··· Records for processing ···
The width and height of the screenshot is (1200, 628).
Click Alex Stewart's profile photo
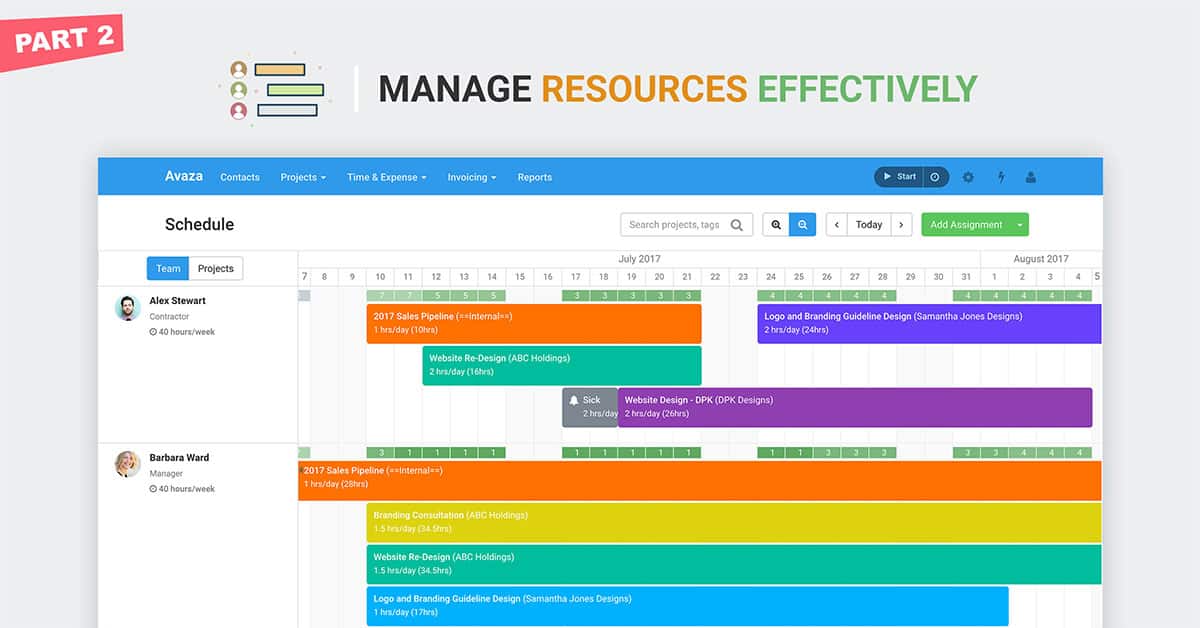point(127,308)
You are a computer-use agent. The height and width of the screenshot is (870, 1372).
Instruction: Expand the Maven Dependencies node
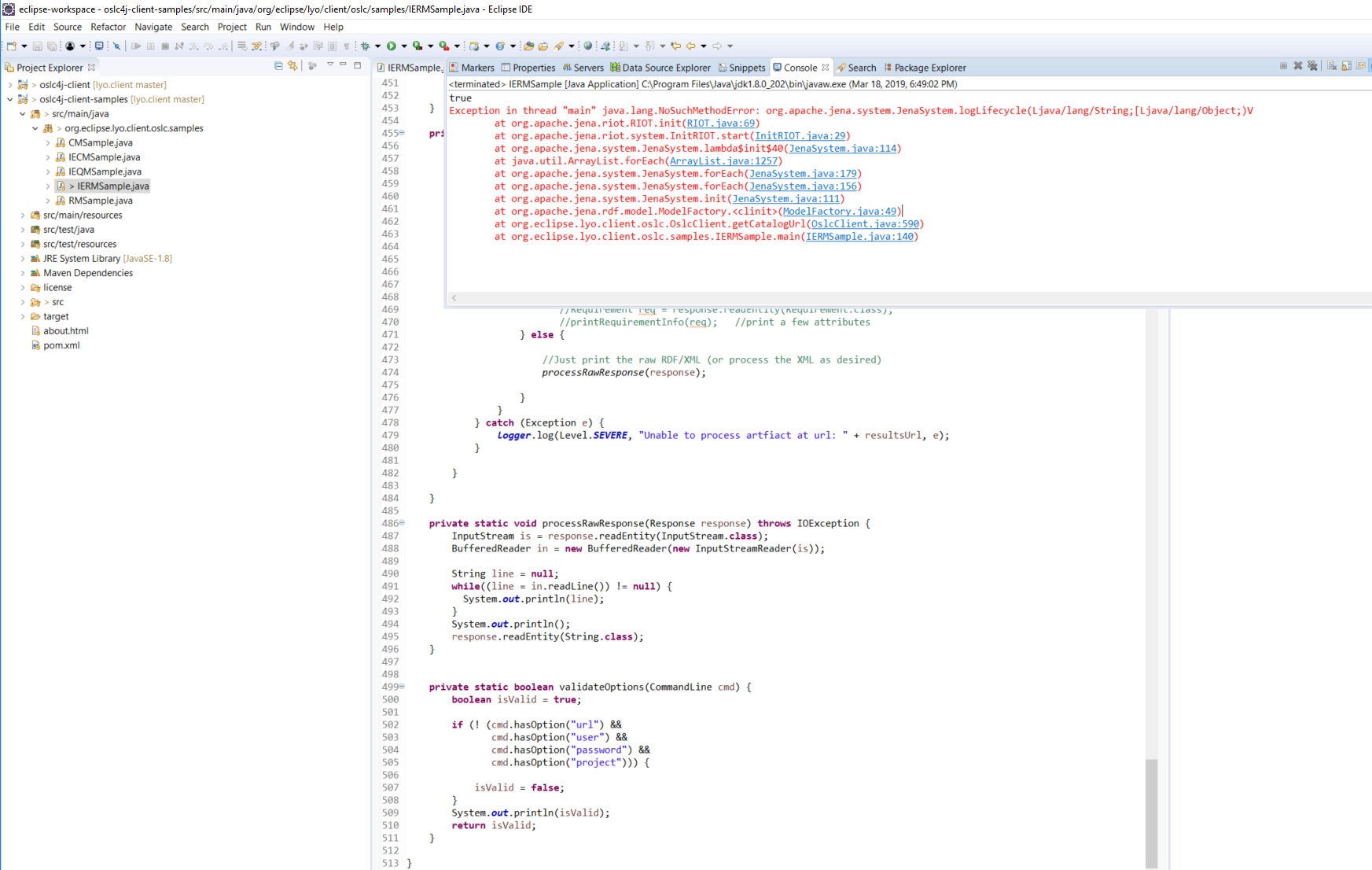(22, 273)
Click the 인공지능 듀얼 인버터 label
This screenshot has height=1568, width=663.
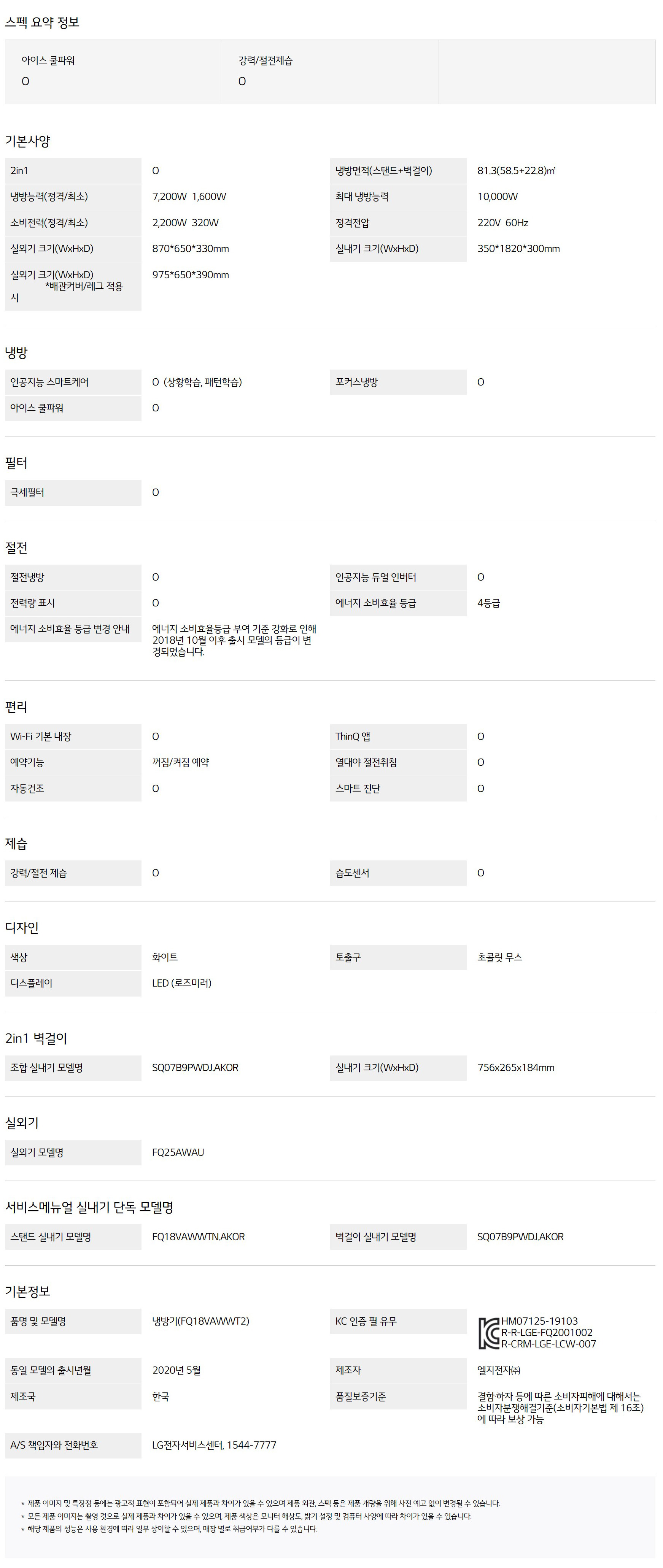(376, 576)
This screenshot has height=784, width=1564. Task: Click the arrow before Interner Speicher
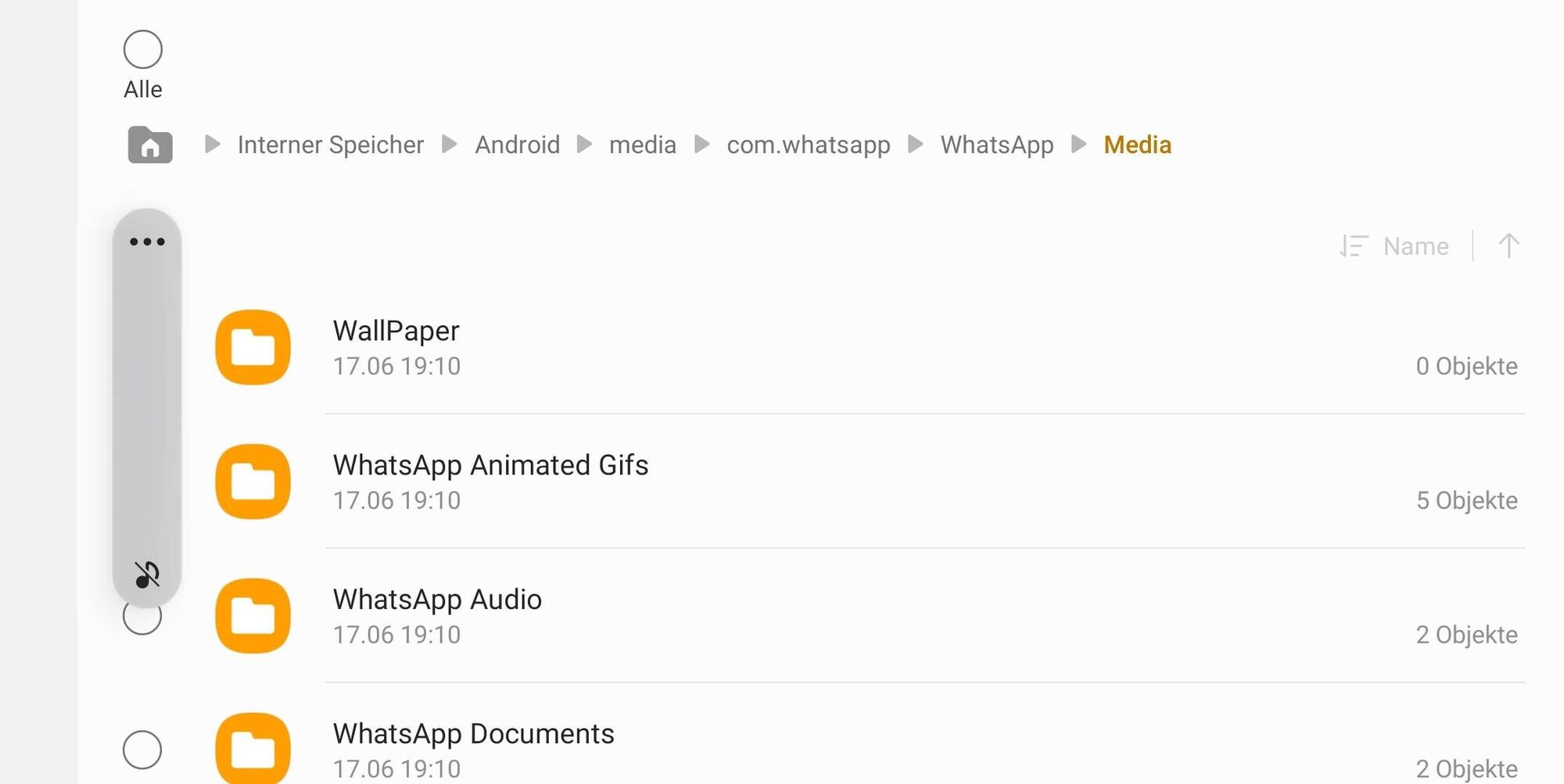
···
**What you need to do:** Your answer must be exactly the lines from the one with "You are a computer-use" through the final line of the data, with no pictures in it.

**Reply:**
You are a computer-use agent. The height and width of the screenshot is (870, 1372).
Instruction: Expand the Maven Dependencies node
(22, 273)
Click the 인공지능 듀얼 인버터 label
This screenshot has height=1568, width=663.
(376, 576)
This screenshot has height=784, width=1564. Task: Click the arrow before Interner Speicher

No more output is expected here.